Head of Iran Atomic Energy Organization, Ali Akbar Salehi: “You are the one who has left the deal, and you have to come back to the deal, and then we sit on the table”

Iran publicly rejects sequenced nuclear talks, linking the removal of US sanctions to Tehran’s return to compliance with the 2015 deal between Tehran and the 5+1 Powers (US, UK, France, Germany, China, and Russia).

The rebuff of the approach means it is unlikely that there will be any advance, at least in the open, before Iranian Presidential Elections in June.

The Trump Administration withdrew from the deal in May 2018 and imposed comprehensive sanctions six months later. The Rouhani Government has since suspended adherence to the agreement’s provision, renewing enrichment of 20% uranium and limiting inspections by the International Atomic Energy Agency.

Last week Iran formally rejected an European Union invitation to informal discussions.

3rd Parties Seeking “Gesture for Gesture” Advance

The head of Iran’s Atomic Energy Organization, Ali Akbar Salehi, told the US outlet PBS Newshour in an interview:

We have already the deal, the JCPOA [Joint Comprehensive Plan of Action] deal. It’s a deal that was negotiated for over two years. And the U.S. administration at one time felt that they want to leave the deal.

You are the one who has left the deal, and you have to come back to the deal, and then we sit on the table within the framework of the 5+1 and talk whatever issues that are deemed to be talked about.

Foreign Minister Mohammad Javad Zarif, asked by journalist Laura Rozen about a move towards technical talks, amplified the Iranian line: “This is not the case. If the U.S. lifts all sanctions, we will come back to full compliance….[It is] not complicated.”

See also US, Iran, and the Nuclear Deal — The “You Go First” Dilemma

An “Iranian expert” said that third parties — likely to be a Gulf State such as Oman, a European Union member, or Switzerland — have proposed a “gesture for gesture” start to the negotiations. One example is the US allowing Iranian access to some of its foreign bank assets for humanitarian transactions, while Iran lifts its suspension of one of the nuclear deal’s provisions.

A “senior State Department official” pointed towards the approach:

Possible U.S. steps with regard to sanctions can be on the table but we need to get into a conversation with Iran, whether direct or indirect.

The President will not take unilateral steps when it comes to removing sanctions.
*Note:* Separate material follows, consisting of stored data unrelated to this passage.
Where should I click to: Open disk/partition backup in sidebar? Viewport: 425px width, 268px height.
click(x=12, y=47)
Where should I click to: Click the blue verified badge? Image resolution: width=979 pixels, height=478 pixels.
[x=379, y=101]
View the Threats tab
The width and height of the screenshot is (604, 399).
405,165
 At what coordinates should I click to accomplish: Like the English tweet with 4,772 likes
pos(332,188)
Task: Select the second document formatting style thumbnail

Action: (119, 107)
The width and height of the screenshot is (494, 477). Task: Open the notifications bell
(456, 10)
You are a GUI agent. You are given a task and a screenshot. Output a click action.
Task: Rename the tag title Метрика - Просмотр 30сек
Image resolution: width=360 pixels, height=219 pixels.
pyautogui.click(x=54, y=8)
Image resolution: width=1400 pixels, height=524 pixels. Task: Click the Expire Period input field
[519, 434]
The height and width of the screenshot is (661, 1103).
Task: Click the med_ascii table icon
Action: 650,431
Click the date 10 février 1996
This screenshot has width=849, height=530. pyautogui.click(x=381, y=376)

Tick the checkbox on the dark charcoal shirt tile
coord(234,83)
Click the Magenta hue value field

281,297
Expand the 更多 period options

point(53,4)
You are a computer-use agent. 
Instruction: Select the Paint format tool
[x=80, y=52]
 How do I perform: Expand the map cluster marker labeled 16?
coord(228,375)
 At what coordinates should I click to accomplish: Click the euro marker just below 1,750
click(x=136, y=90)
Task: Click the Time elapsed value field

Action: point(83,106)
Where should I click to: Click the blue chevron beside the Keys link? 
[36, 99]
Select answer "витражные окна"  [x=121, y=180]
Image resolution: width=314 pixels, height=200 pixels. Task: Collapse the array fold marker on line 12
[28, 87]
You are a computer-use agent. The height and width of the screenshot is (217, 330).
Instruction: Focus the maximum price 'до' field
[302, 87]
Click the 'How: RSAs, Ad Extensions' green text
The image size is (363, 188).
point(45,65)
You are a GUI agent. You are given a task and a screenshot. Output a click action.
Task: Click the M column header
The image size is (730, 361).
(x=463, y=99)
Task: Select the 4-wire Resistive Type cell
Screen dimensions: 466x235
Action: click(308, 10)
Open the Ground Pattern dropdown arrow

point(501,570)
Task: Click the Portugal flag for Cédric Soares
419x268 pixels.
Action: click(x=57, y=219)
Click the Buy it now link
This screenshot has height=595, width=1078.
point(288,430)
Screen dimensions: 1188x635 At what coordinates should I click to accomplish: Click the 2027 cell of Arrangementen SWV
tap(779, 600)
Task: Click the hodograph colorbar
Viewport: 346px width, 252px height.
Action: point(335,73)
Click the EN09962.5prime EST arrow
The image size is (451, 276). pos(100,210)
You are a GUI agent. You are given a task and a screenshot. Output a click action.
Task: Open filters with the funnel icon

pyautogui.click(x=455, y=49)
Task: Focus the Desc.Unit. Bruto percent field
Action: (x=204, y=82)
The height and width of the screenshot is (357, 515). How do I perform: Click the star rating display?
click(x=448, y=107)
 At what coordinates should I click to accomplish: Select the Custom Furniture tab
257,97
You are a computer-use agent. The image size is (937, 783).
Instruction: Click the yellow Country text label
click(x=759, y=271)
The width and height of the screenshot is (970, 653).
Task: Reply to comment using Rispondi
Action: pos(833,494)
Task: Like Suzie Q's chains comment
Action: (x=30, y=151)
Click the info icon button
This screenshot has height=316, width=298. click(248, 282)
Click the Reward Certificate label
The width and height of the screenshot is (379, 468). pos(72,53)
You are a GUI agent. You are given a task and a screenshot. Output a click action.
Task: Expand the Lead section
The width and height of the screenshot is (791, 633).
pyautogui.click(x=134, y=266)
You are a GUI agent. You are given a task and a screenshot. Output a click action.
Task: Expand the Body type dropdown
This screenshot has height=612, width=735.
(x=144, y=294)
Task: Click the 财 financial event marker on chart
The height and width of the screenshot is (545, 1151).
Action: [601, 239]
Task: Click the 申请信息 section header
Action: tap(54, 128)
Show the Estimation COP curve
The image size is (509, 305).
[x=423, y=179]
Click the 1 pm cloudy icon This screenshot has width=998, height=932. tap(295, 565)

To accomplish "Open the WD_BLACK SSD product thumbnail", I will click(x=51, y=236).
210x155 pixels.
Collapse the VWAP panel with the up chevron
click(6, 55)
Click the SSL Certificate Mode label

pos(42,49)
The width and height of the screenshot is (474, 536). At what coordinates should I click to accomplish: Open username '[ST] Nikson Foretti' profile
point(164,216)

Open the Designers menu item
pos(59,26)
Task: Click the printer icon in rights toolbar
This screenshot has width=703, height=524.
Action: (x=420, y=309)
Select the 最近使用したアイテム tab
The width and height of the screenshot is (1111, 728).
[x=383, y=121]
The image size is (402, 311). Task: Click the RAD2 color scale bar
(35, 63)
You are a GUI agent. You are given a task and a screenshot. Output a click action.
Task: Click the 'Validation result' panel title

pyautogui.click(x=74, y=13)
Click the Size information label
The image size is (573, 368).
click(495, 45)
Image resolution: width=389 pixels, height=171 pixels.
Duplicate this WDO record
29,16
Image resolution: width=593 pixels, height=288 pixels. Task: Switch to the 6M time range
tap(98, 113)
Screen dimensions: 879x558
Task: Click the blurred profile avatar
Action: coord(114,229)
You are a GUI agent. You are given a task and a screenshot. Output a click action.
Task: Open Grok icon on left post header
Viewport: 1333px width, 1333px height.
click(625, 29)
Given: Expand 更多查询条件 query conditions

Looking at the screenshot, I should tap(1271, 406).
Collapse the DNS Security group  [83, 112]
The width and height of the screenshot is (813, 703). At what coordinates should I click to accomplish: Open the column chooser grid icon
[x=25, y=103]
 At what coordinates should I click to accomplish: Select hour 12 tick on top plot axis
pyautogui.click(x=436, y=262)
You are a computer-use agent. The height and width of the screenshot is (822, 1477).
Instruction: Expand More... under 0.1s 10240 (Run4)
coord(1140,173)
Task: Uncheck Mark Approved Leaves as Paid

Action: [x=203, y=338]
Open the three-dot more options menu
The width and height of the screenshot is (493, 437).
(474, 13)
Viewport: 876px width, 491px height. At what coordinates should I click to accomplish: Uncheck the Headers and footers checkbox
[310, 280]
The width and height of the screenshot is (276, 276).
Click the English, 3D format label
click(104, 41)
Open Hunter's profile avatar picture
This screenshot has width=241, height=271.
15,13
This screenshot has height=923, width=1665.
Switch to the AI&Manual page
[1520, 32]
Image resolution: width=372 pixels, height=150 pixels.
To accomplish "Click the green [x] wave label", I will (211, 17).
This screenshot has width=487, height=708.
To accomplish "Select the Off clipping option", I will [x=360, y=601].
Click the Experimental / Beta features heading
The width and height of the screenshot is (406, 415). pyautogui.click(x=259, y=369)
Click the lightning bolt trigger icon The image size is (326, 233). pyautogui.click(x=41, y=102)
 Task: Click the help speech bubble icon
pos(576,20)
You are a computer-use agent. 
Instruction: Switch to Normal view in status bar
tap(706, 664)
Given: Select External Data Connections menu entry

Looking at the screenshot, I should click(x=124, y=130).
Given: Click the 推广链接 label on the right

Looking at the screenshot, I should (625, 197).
Any substantial move by the US will have to be part of a process in which both sides take actions.

Rob Malley, the Biden Administration’s official in charge of the Iran process, said there would be no change because of Tehran’s domestic timetable: “We don’t intend to base the pace of our discussions on the Iranian elections — the pace will be determined by how far we can get consistent with defending US national security interests. In other words, we won’t rush or slow things because of the Iranian elections.”

The Iranian expert summarized:

It appears that intermediaries were trying making some progress in what the first gesture for gesture would be to break the deadlock….But it appears the Iranians are a bit changing their tune.

That might be indicative of…an internal debate happening in Iran, that might basically be an indication that there are…voices inside Iran who might prefer not to make progress before the elections.

President Hassan Rouhani is having to step down after two terms in office. Hardliners, who took control of the Iranian Parliament last year, are favored to prevail. Judiciary head Ebrahim Raisi, who lost to Rouhani in 2017, lead opinion polls.